The actual personalities are reserved for the members of her posse: promiscuous Samantha, idealistic Charlotte, cynical Miranda. The three are essentially pigeonholed into these descriptors, but they are at least defined by something, rather than the vague nothingness in which Carrie exists. Their bold character traits make them infinitely more intriguing than the show’s bland protagonist. Samantha’s bold sexuality may incite harsh disapproval from some viewers. Miranda’s cynicism makes one wonder about the personal history that led her to such disillusionment with humanity.
Of course, to give all four main characters such strong personalities would have been to risk alienating viewers who found Charlotte too naive or Miranda too cold. Carrie’s blandness, perhaps, is a necessary evil, but the widespread embrace of her mediocrity need not be.
Cruel Intentions
Comedy Central this weekend screened a pair of movies whose celebration of the outcast and carefully orchestrated quirkiness make them relatives of a sort. The Royal Tenenbaums and Napoleon Dynamite do share a certain aesthetic and similar subject matter. Wes Anderson and Jared Hess have both made finely detailed examinations of the lives of tortured misfits. And both films display a meticulous aesthetic: each shot is a painstakingly created composition of character, costume, and setting.

But beneath the carefully observed surfaces are two entirely different cinematic experiences. Where Anderson evinces an actual affection for his characters, Hess is cold–even cruel–to his creations. Anderson is the enthusiastic child, scripting dramatic scenarios that he will later act out with his stuffed animals and action figures; Hess is the boy who zealously skewers live butterflies then watches, studiously, as they wriggle on the pin.
The (radically oversimplified) reason we–or at least I–enjoy the quirky geek movie, is that we can identify with the central characters. Perhaps, like Luke Wilson’s Richie Tenenbaum, we know the pain of hopeless love. Or maybe, like Napoleon, we simply don’t fit in. The satisfaction in seeing our angst-filled couterparts paraded across the screen is the confirmation that despite being unloved, unattractive, unpopular, we may still be seen and understood by someone out there. Even if we don’t see our dreams of a happy ending played out on the screen (Richie, after all, does not attain the object of his desire), the very presence of misfits like ourselves is validation in itself.
The transformation, however cannot occur, if the character in question is, like Napoleon, so thoroughly unlikable as to engender contempt rather than identification. He is not simply socially inept; he is humorless, crass, self-aggrandizing, and perpetually indignant. And he never gets his proper redemption. Though some reviewers have interpreted his climactic dance performance as an compelling transfiguration, a triumph of self-confidence over reality, I could only see a moment in which the movie finally makes completely explicit its invitation to gawk at the spastic efforts of the hopeless geek, to see Napoleon not as a person, but as a side show.
The members of the Tenenbaum clan, on the other hand, are certainly caricatures of a sort, but their stories are full of humanity.
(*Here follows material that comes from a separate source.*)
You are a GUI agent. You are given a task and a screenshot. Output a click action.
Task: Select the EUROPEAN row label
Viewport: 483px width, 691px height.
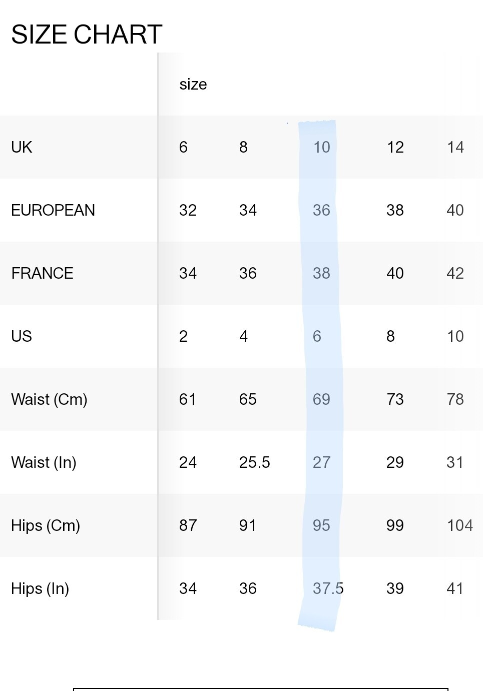click(53, 210)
Ben Stiller’s Type A widower Chas is overbearing and unforgiving, but the flip side of these traits is his fierce protectiveness of his two young sons. Estranged father Royal (Gene Hackman) manipulates his way back into his family’s life only when he is rendered homeless, but is quickly frustrated by his self-made alienation from his own sons and daughters.
The Royal Tenenbaums is, ultimately, an examination of what happens when people must reconcile the promise that childhood once held with the less-than-satisfying realities of adulthood. The film uses its quirky characters and highly stylized settings to create a slightly fantastical atmosphere that suits its themes. In Napoleon Dynamite, however, the carefully planned details are more like the machinations of an exceptionally well-crafted prank–so slick and clever that you almost forget to feel sorry for the butt of the joke.